=== Begin Enclosure ===
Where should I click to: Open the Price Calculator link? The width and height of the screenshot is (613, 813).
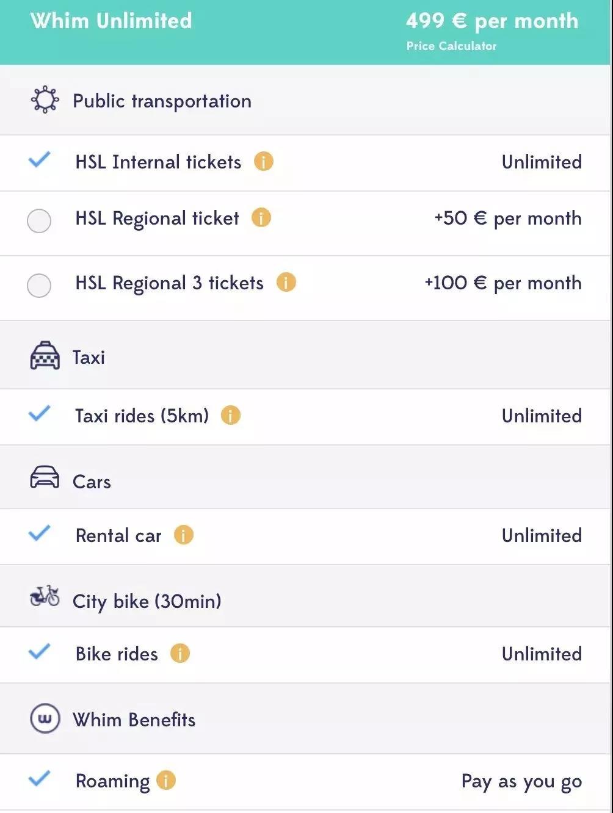(451, 46)
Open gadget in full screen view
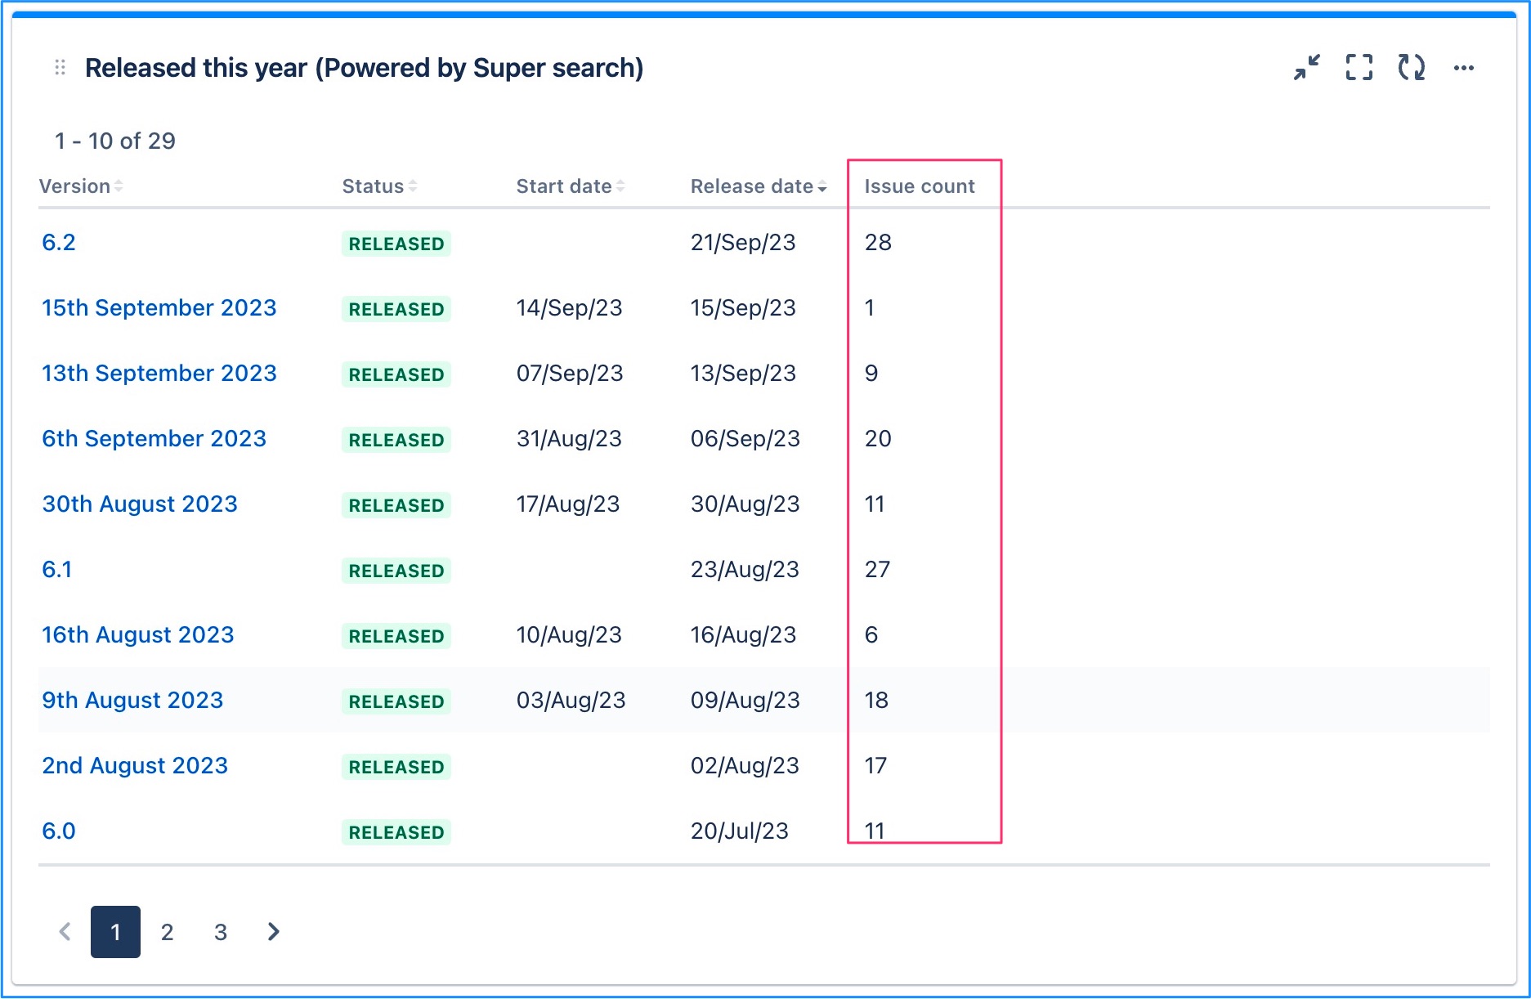Viewport: 1531px width, 999px height. (x=1359, y=67)
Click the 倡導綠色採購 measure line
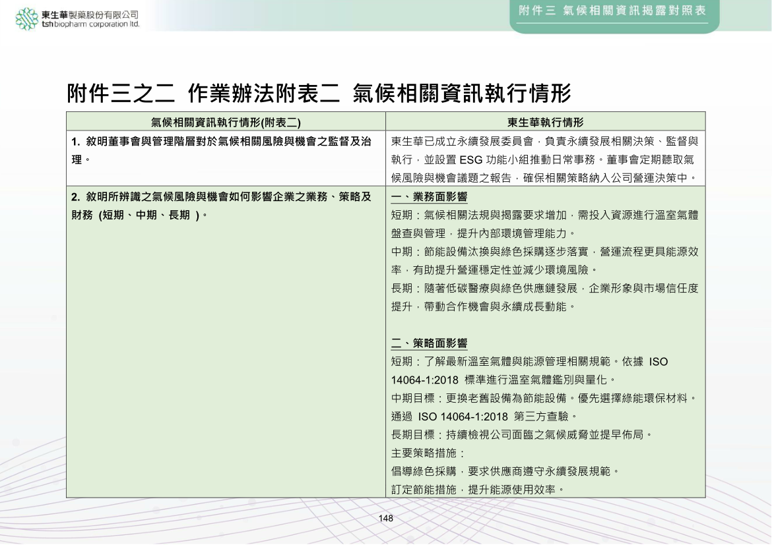 tap(506, 471)
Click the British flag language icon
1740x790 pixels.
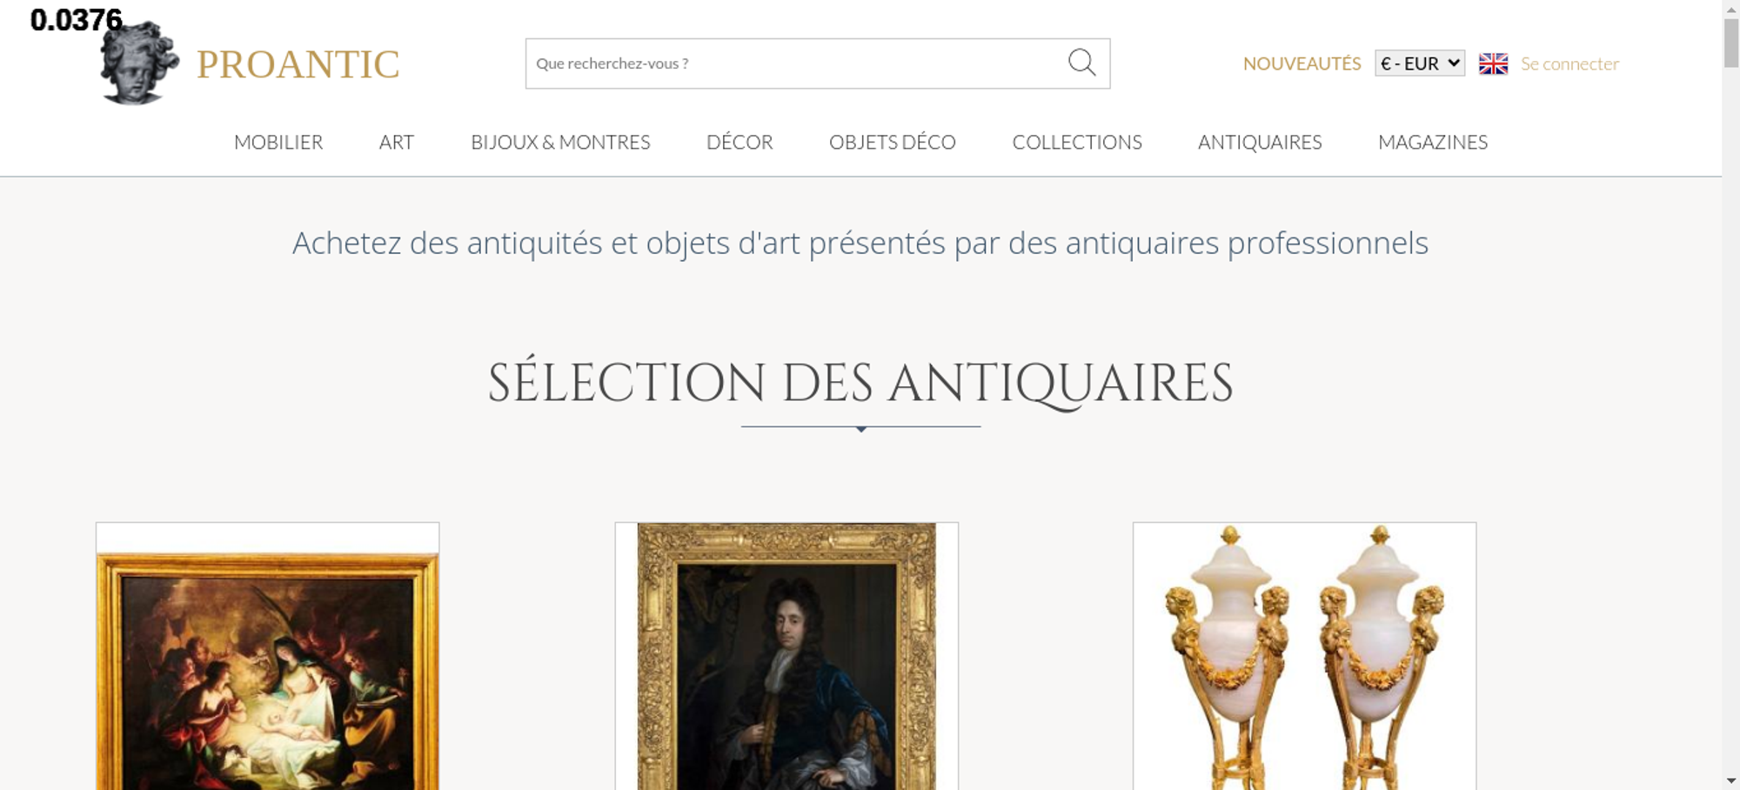point(1493,64)
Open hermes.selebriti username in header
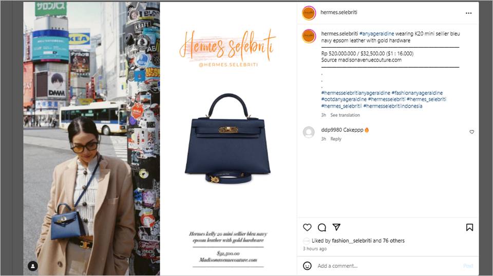This screenshot has width=493, height=276. pyautogui.click(x=338, y=12)
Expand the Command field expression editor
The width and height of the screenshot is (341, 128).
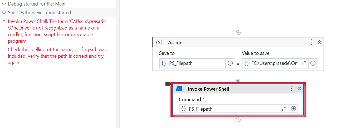point(284,109)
=== End Enclosure ===
DIRECTIONS FOR THIS TASK :: Each record above goes into the copy unchanged; the pictures do not.

TASK SOLUTION ::
Where should I click to: Open the Price Calculator link? The width and height of the screenshot is (613, 813).
(451, 46)
Open gadget in full screen view
Viewport: 1531px width, 999px height. (x=1359, y=67)
Click the 倡導綠色採購 measure line
 tap(506, 471)
Click the British flag language icon
1740x790 pixels.
point(1493,64)
Open hermes.selebriti username in header
This screenshot has width=493, height=276. pyautogui.click(x=338, y=12)
Expand the Command field expression editor
The width and height of the screenshot is (341, 128).
point(284,109)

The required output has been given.